Key examples of the sort of metaphysical alteration/swirl of energy/just plain weird shit that I refer to here will form the basis of future posts. Save one: the sudden overwhelming desire for POWER, CONTROL, and KNOWLEDGE. I say "knowledge" and not "enlightenment" because the latter term is, let's face it, the world's oldest marketing ploy. Arjuna Ardagh (brilliant mind; if you've never read him, do so NOW) was quoted as saying "So-called 'enlightenment' is nothing more than a really good way to win at Scrabble". Frequently within the span of but the last few weeks have I found myself not only enacting towards, but speaking of this nigh lust for power within me with my current paramour (nameless here forevermore), often punctuating such statements with the line "Did I just say that"?

That's right. ME. I'll let those who know me well enough contemplate that for a moment...

In the meantime, I'll close this little posting with a little nod to some of the afore-mentioned "like minds" joining me in this dark little revelation and homage to our hometown and all of the possibilities to be found for us therein. To them I shall say the following: know the roles you play. Stand steadfast in them. And, the next time you stroll those streets, remember well the words of the immortal Dee Snider of Twisted Sister: Stay Hungry.

As for myself, I put on my hat, brew up my tea, and approach another frabjous evening knowing my part well. And all is right in our twisted little world...

Oh yes...and smile with me as well, despite the grim tone evoked above.

After all...why so serious?

Current mood: Quixotic, to say the least...

Wednesday, November 23, 2011

3:38AM - Certainty = Complacency

"I have always believed that all things depended upon Fortune, and nothing upon ourselves."
-- George Gordon, Lord Byron

Greetings again.
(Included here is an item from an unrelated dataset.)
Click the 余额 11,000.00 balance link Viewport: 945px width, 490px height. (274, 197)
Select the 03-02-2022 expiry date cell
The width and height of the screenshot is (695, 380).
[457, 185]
I could chalk up my latest hiatus from posting here for any number of reasons: lack of material, fatigue, the good old-fashioned occasional fugues of depression, and countless other alibis. But I think the main reason I haven't felt the gumption to write here lately can be attributed to the nature of this very internet. In the wake of Facebook and Twitter, we live in a world where even what was once considered to be the "short form" of writing is now too tedious, and any thought that cannot be crammed into the smallest of typographical snippets comes off as so much blather. In short, there hasn't been much worth writing about that I haven't been able to sum up in a few sentences on Facebook.

So why am I here now? Well, the age-old case of being unable to sleep is, as usual, the main culprit. And, as is usually the case, the sleeplessness is fueled by the same old source: hyper kinetic mental activity.

In other words, I can't stop thinking and therefore can't sleep. And so, to the mental vomitorium I return...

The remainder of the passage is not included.